Ce qui se passait juste à côté était bien trop intéressant pour couper court à l'observation qu'il en faisait.

Toujours avec froideur, la jeune femme hocha légèrement la tête, avant de se tourner pour entrer dans l'ascenseur.

Il semblait qu'elle en avait assez de l'attitude de ce lourdaud.

Takao en profita alors pour la suivre, et s'arrêta net juste après avoir passé les portes, bloquant de son dos l'accès à la cabine.

« Euh, excusez-moi… » Entendit-il Kubo dire derrière lui. « Vous pouvez vous pousser un peu ? »

Mais Takao ne bougea pas, laissant son large dos obstruer le passage.

Certaines personnes avaient besoin qu'on leur donne des indices quant à leur comportement et leur influence sur les autres.

« Dites, j'aimerais bien monter... » Se plaignit Kubo, son ton de voix commençant à être moins cordial.

Takao ne bougeait toujours pas, observant la jeune femme en face de lui.

Elle regardait à présent la scène avec un amusement manifeste, bien qu'elle se retint de rire pour ne pas froisser l'homme laissé coincé à l'extérieur.

« Vous pouvez bouger ? » Se plaignit à nouveau Kubo, qui perdait patience.

Cette fois, Takao réagit.

Ce type était trop entêté pour capter le moindre indice.

Soit.

Tournant la tête pour observer le type impatient resté derrière lui, Takao lui décocha un sale regard.

Le genre de regard qui hurlait « dégage, cloporte ! », sans avoir besoin de le dire avec des mots.

Visiblement, le dénommé Kubo saisit enfin le message, car il baissa les yeux et recula d'un pas.

« Je.. Je suppose que je vais prendre le suivant... » S'excusa-t-il péniblement.

Les portes de l'ascenseur se refermèrent alors juste derrière le dos de Takao, et la cabine put enfin commencer son ascension vers les étages.

Soupirant, ses épaules se relâchèrent, libérant une tension qu'il avait complètement ignorée jusqu'à présent. Il fixa un moment le sol en plastique gris clair, avant de relever les yeux, et de voir que la jeune femme lui souriait chaleureusement.

« Merci de votre aide, » dit-elle avec gratitude.

Il secoua la tête.

« Ce n'est rien... » Dit-il.

« Ça représente beaucoup pour moi, » insista la jeune femme.

Sur ces mots, elle tendit un bras vers lui, signe qu'elle voulait lui serrer la main.

Hésitant un peu, il finit par prendre la main de la jeune femme dans la sienne, et, tandis qu'ils échangeaient une poignée de mains, elle se présenta.

« Je suis Shinohara Hana, » dit-elle avec un sourire rayonnant.

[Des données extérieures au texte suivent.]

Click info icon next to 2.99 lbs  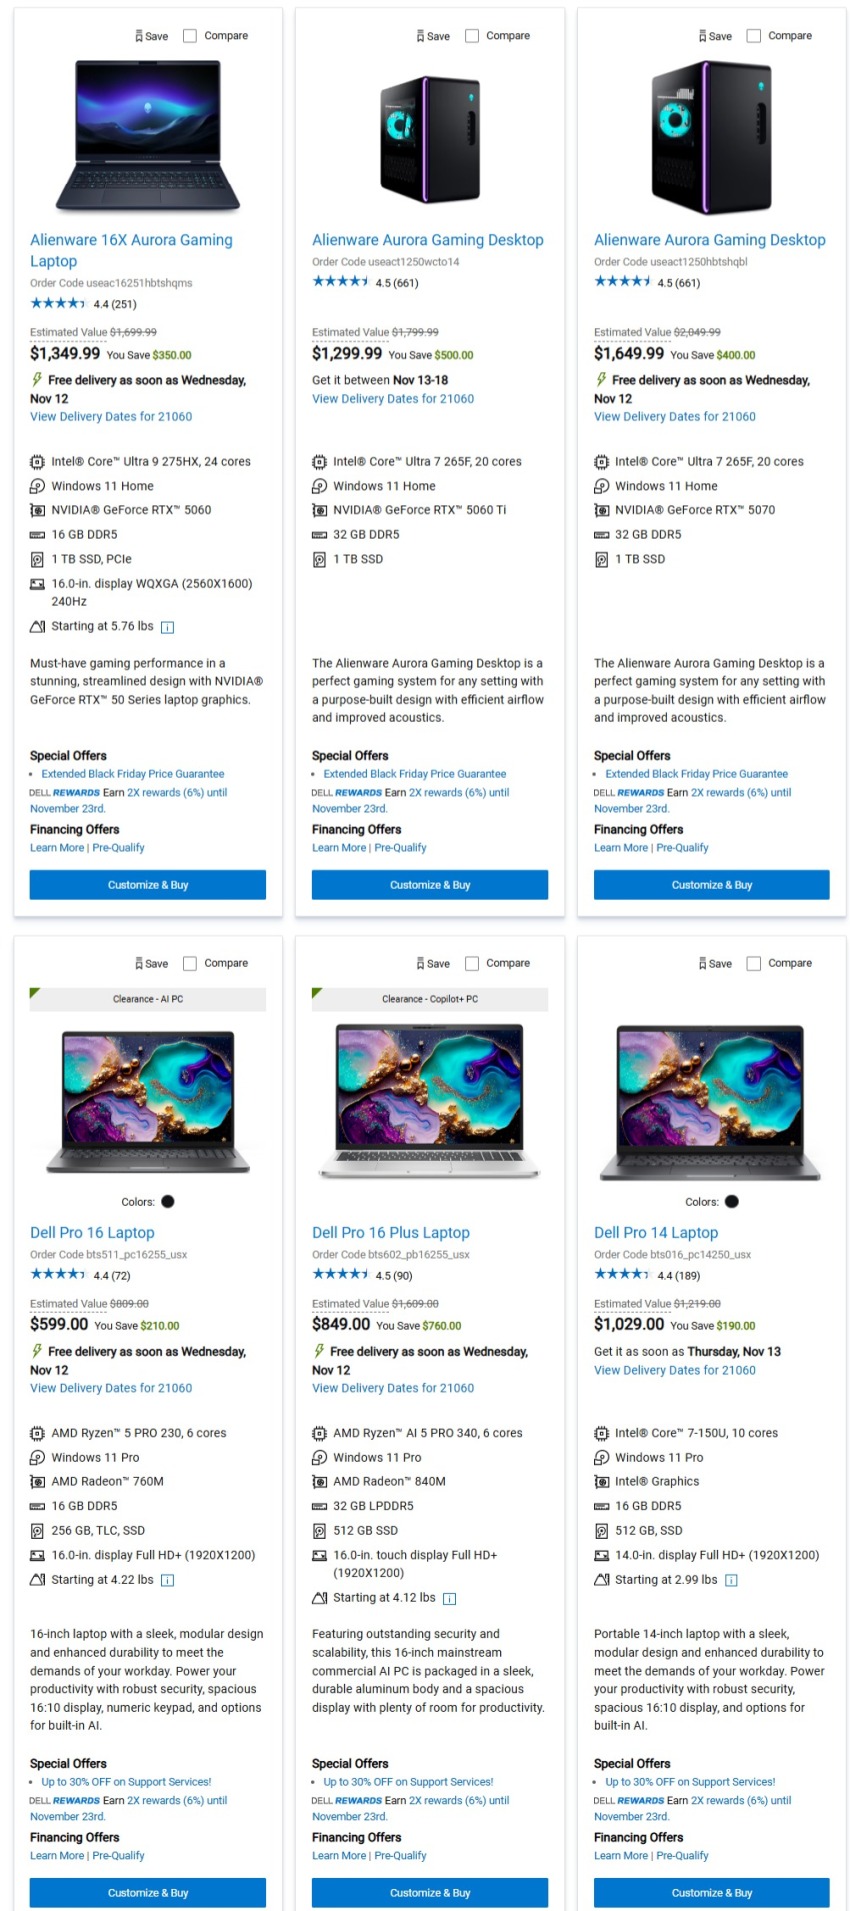tap(731, 1581)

« Utagawa Takao », répondit-il sobrement.

Ah mince.

Poussé par l'attitude sympathique de la jeune femme, il venait de lui donner son nom sans réfléchir.

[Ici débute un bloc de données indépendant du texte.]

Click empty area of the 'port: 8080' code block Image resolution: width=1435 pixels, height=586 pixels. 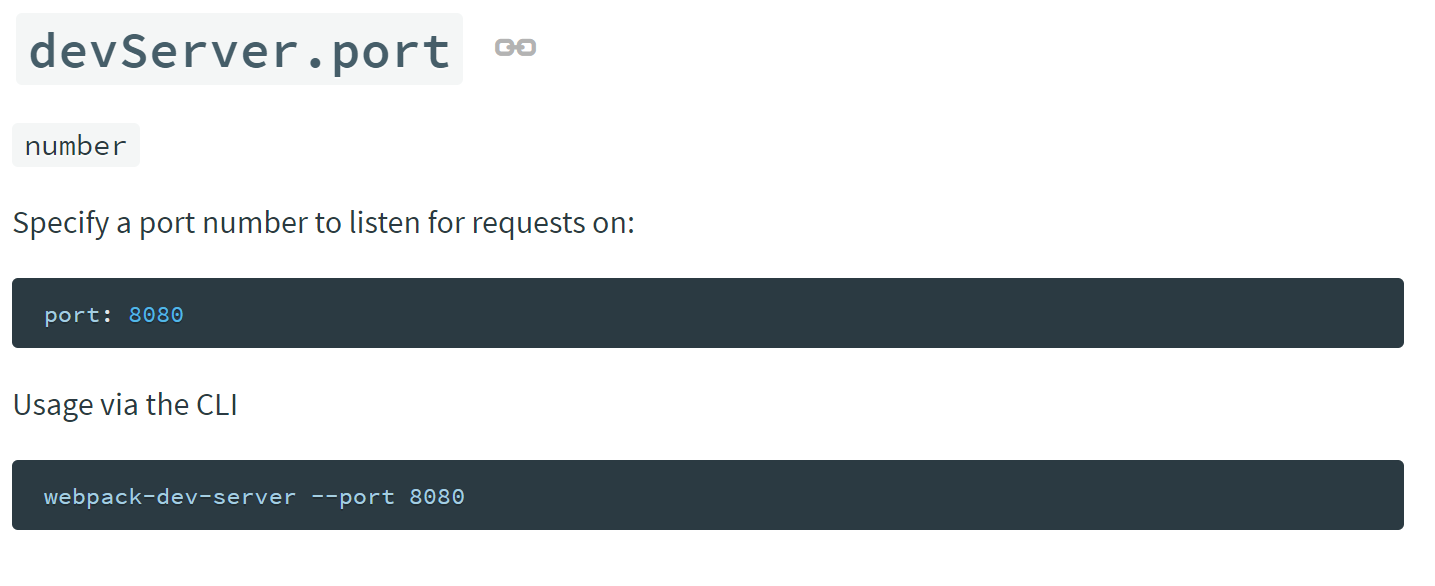point(800,314)
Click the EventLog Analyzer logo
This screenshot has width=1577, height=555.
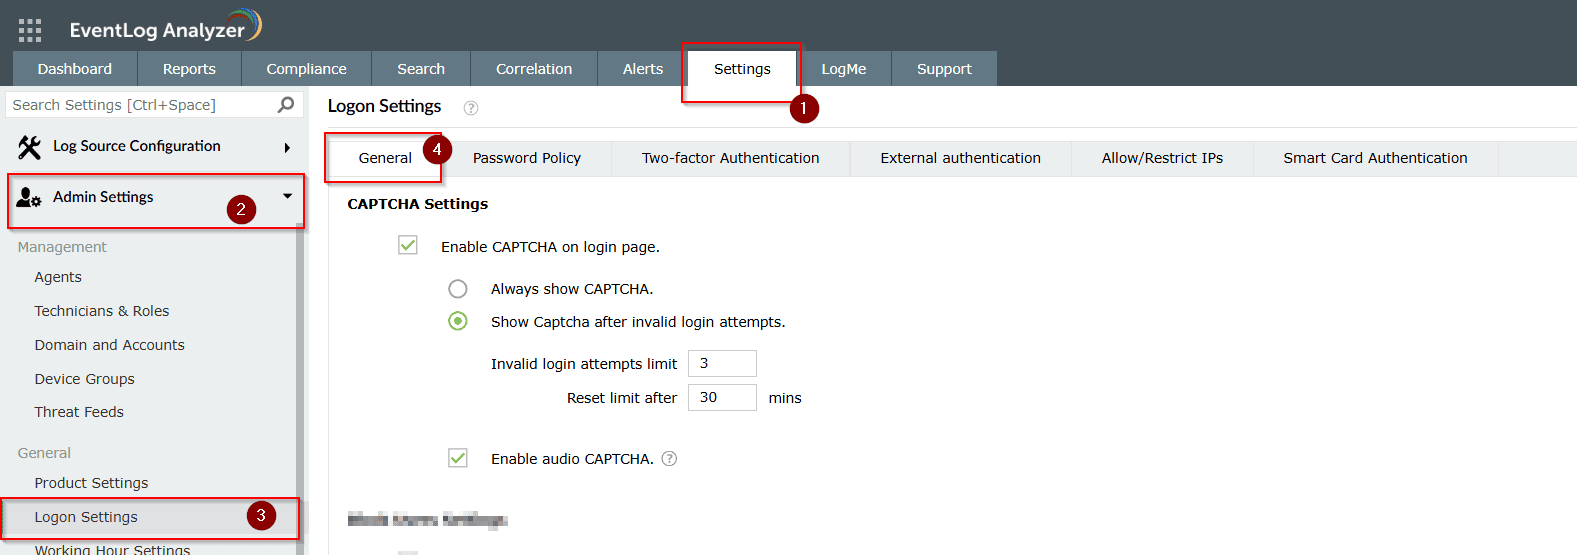(165, 28)

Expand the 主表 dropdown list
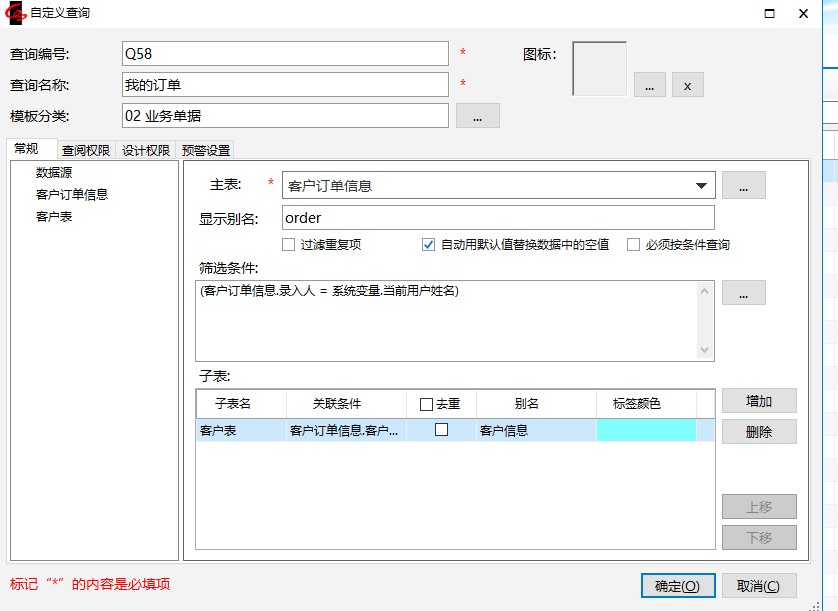700,186
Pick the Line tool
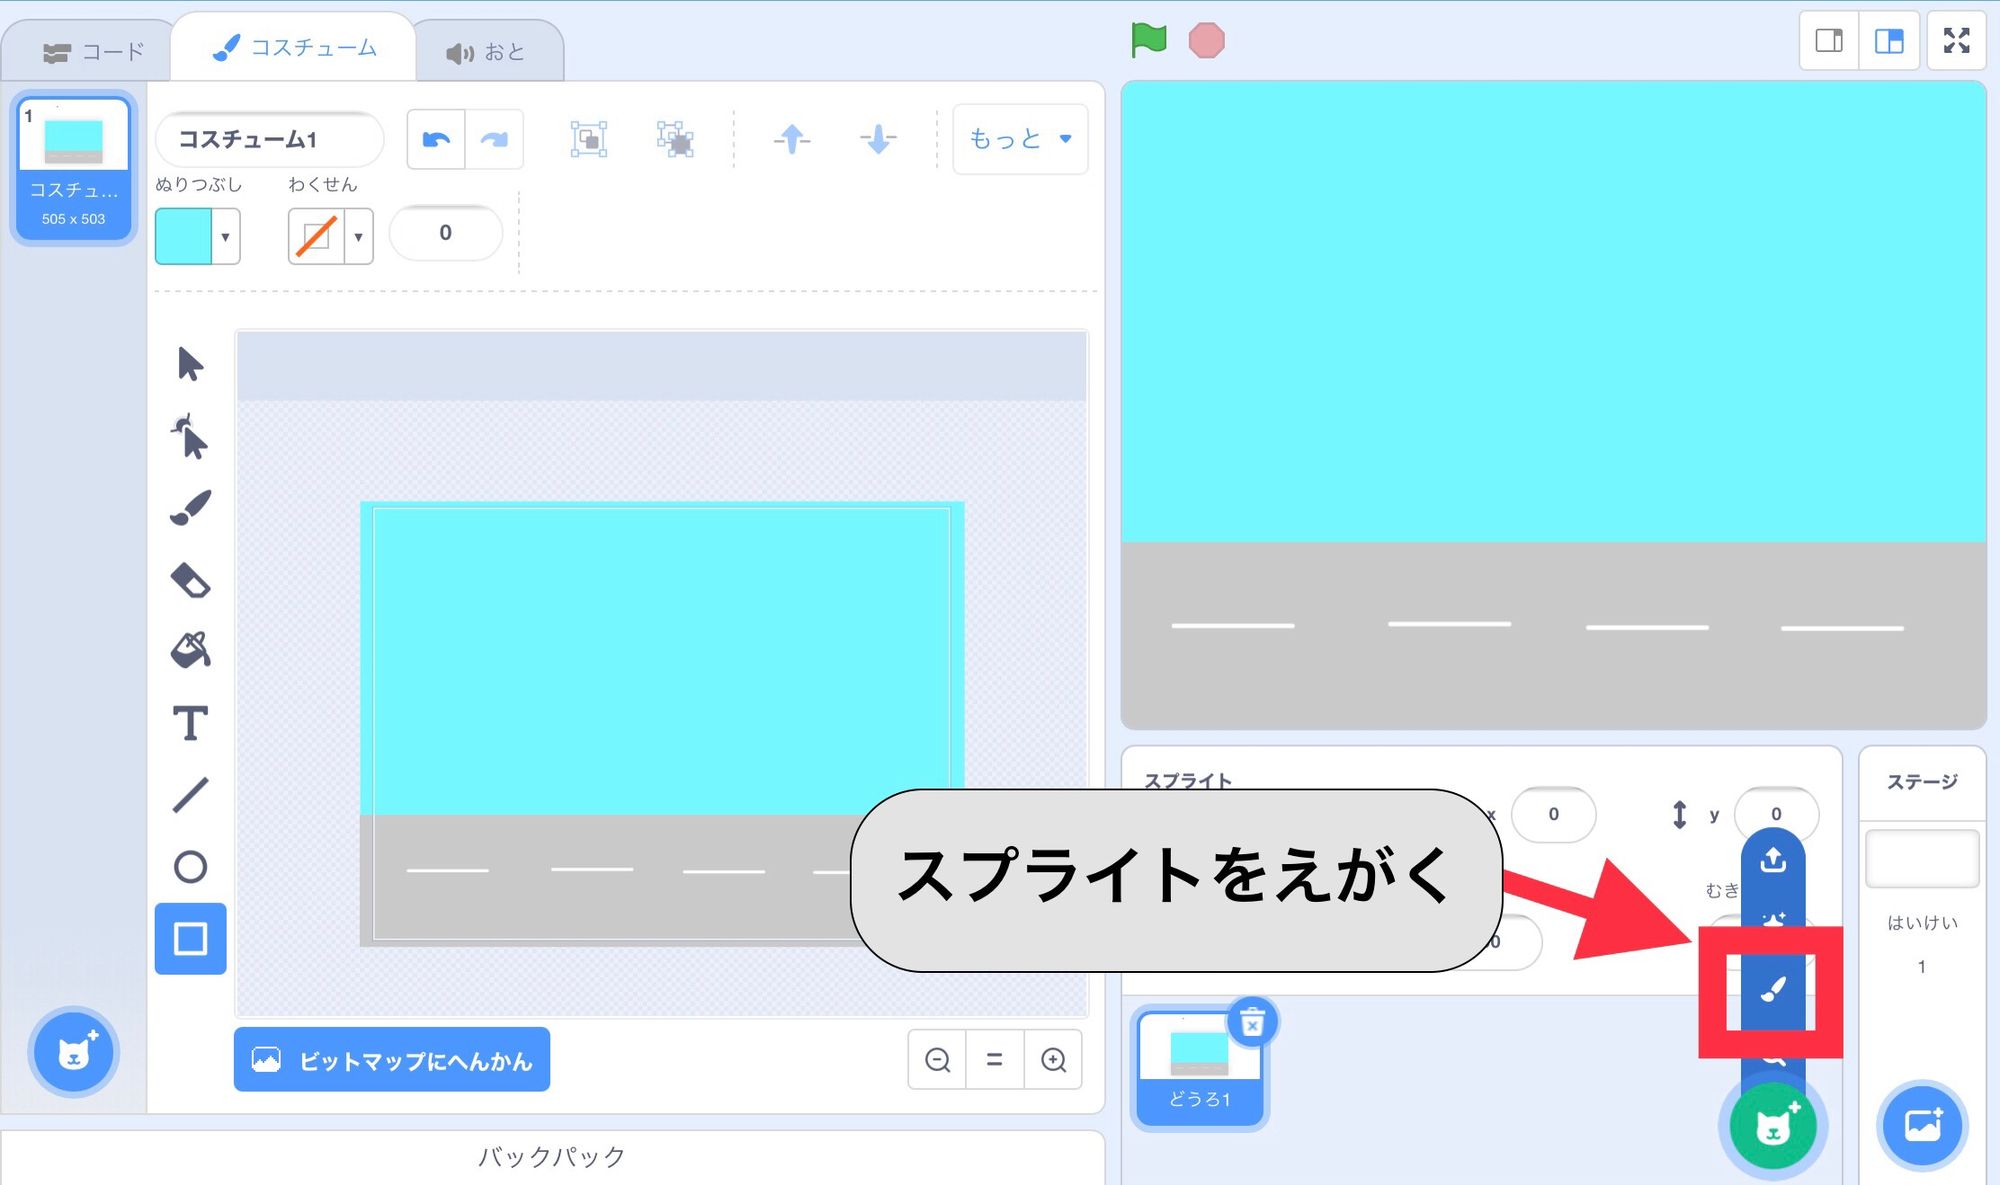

Elle allait sûrement faire le lien avec le grand patron de l'entreprise…

« Enchantée de vous connaître ! » Dit-elle avec entrain. « Vous êtes un ancien ou un nouvel employé ? »

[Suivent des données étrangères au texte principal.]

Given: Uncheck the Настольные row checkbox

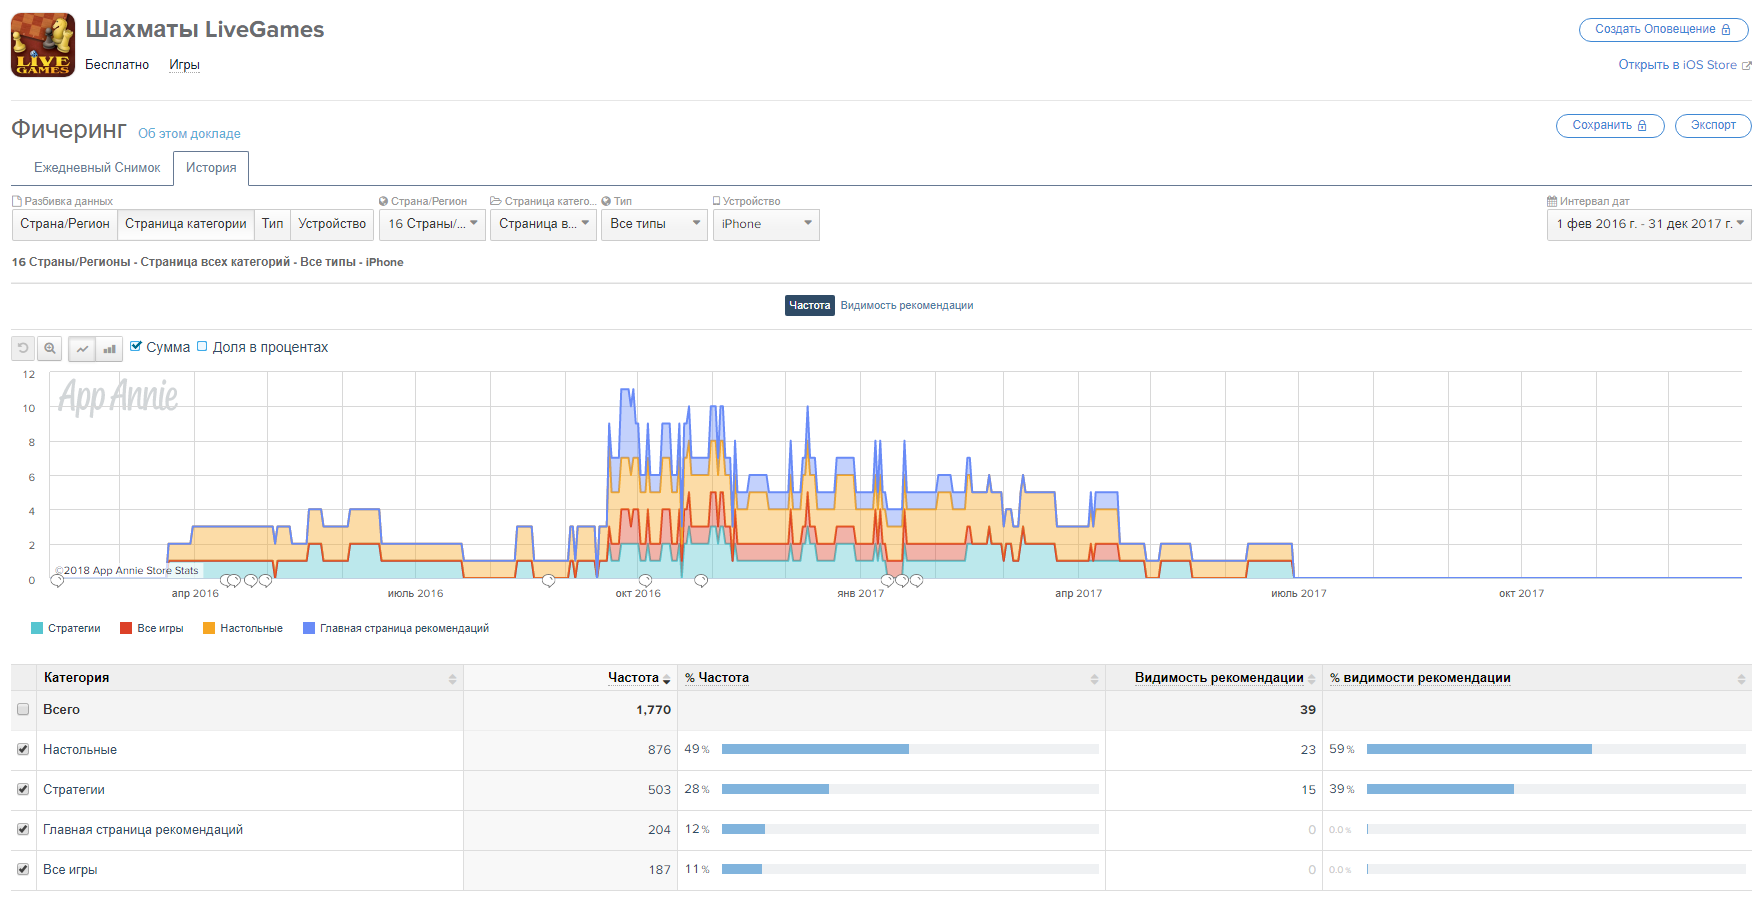Looking at the screenshot, I should (23, 749).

La question surprit Takao.

Se pouvait-il qu'elle ne sache pas qui il était ? Ou parte du principe qu'un même nom de famille ne voulait pas forcément dire que deux personnes étaient liées ?

« Vous voyez, je viens à peine d'être embauchée, alors j'ai encore un peu du mal à me familiariser avec tout le monde... » S'excusa-t-elle avec gêne en se tenant le bras.

« C'est mon premier jour, » répondit-il en secouant la tête.

« Ah, je vois, vous êtes nouveau, comme moi ? »Sourit-elle. « J'espère qu'on va bien s'entendre ! »

Face à l'attitude désarmante de la jeune femme, Takao ne put s'empêcher de sourire.

Peut-être que finalement, les choses n'étaient pas si mal.